## WHAT YOU NEED TO DO:
In the listing below, copy out verbatim every line from the line containing "Viewport: 710px width, 597px" up to and including the line containing "The image size is (623, 449). coord(563,60)".

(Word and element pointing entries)
##########
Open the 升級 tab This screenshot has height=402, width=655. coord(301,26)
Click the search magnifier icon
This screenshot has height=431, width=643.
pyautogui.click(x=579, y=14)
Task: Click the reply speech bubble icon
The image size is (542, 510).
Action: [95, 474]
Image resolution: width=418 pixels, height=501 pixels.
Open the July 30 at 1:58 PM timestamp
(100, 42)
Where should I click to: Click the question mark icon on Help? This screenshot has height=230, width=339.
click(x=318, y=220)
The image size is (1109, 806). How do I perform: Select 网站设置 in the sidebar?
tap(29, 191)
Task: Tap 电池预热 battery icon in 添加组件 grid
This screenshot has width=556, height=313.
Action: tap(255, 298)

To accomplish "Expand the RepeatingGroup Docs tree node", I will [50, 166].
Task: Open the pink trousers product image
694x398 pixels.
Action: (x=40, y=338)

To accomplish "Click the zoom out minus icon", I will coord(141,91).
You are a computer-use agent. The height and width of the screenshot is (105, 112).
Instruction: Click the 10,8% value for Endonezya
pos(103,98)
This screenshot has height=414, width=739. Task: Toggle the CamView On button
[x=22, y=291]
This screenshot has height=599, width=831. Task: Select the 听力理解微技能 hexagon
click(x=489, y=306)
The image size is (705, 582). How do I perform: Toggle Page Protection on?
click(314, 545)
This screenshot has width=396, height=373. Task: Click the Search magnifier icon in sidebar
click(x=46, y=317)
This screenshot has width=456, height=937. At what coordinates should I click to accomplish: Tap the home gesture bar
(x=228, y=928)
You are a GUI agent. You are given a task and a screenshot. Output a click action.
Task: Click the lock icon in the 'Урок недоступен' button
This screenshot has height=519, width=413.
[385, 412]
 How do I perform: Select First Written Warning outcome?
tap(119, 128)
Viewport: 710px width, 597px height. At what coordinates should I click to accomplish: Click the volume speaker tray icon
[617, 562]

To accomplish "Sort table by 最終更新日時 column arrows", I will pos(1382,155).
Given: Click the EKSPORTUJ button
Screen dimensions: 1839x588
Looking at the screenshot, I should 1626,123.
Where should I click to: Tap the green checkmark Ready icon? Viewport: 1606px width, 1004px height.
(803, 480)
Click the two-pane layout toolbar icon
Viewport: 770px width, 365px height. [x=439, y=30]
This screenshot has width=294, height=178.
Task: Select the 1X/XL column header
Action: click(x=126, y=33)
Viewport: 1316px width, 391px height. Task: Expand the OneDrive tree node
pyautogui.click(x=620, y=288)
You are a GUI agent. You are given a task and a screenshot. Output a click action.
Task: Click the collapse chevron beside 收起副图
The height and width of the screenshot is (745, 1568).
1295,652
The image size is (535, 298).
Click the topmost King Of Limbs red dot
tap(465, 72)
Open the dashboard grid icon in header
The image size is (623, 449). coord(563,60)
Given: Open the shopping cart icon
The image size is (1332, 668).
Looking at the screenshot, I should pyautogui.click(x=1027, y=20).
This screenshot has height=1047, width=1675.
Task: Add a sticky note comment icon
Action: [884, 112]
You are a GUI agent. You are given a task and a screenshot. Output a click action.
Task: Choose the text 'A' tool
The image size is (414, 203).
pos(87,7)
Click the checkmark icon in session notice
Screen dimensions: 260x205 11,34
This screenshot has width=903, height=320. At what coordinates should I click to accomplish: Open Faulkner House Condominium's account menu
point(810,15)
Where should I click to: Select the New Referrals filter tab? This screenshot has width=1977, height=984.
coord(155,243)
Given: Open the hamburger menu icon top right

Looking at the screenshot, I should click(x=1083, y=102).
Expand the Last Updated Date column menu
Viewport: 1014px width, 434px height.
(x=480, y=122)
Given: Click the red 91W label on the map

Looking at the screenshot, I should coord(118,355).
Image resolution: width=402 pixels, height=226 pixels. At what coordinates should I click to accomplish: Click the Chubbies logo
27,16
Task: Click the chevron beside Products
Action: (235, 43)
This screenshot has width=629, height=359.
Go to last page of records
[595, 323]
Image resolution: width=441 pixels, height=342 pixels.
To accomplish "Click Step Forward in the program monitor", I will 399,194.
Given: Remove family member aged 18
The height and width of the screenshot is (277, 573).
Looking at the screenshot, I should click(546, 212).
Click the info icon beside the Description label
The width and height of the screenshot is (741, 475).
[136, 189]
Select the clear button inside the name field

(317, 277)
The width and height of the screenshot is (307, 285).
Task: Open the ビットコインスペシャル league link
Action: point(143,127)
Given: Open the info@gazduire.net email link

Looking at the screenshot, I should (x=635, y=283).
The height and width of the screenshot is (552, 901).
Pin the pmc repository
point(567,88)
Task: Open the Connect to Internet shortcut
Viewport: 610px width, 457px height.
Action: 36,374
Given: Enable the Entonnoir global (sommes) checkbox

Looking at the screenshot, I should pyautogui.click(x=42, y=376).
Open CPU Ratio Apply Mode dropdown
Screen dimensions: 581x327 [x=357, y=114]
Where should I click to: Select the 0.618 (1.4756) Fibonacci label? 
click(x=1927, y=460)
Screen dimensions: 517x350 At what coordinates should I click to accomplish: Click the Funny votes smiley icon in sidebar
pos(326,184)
##########
## TASK ANSWER:
Viewport: 710px width, 597px height. At what coordinates should I click to accomplish: Click the volume speaker tray icon
[617, 562]

To accomplish "Sort table by 最終更新日時 column arrows", I will pos(1382,155).
Given: Click the EKSPORTUJ button
Screen dimensions: 1839x588
Looking at the screenshot, I should 1626,123.
Where should I click to: Tap the green checkmark Ready icon? Viewport: 1606px width, 1004px height.
(803, 480)
Click the two-pane layout toolbar icon
Viewport: 770px width, 365px height. [x=439, y=30]
This screenshot has width=294, height=178.
Task: Select the 1X/XL column header
Action: click(x=126, y=33)
Viewport: 1316px width, 391px height. Task: Expand the OneDrive tree node
pyautogui.click(x=620, y=288)
You are a GUI agent. You are given a task and a screenshot. Output a click action.
Task: Click the collapse chevron beside 收起副图
The height and width of the screenshot is (745, 1568).
1295,652
The image size is (535, 298).
Click the topmost King Of Limbs red dot
tap(465, 72)
Open the dashboard grid icon in header
The image size is (623, 449). coord(563,60)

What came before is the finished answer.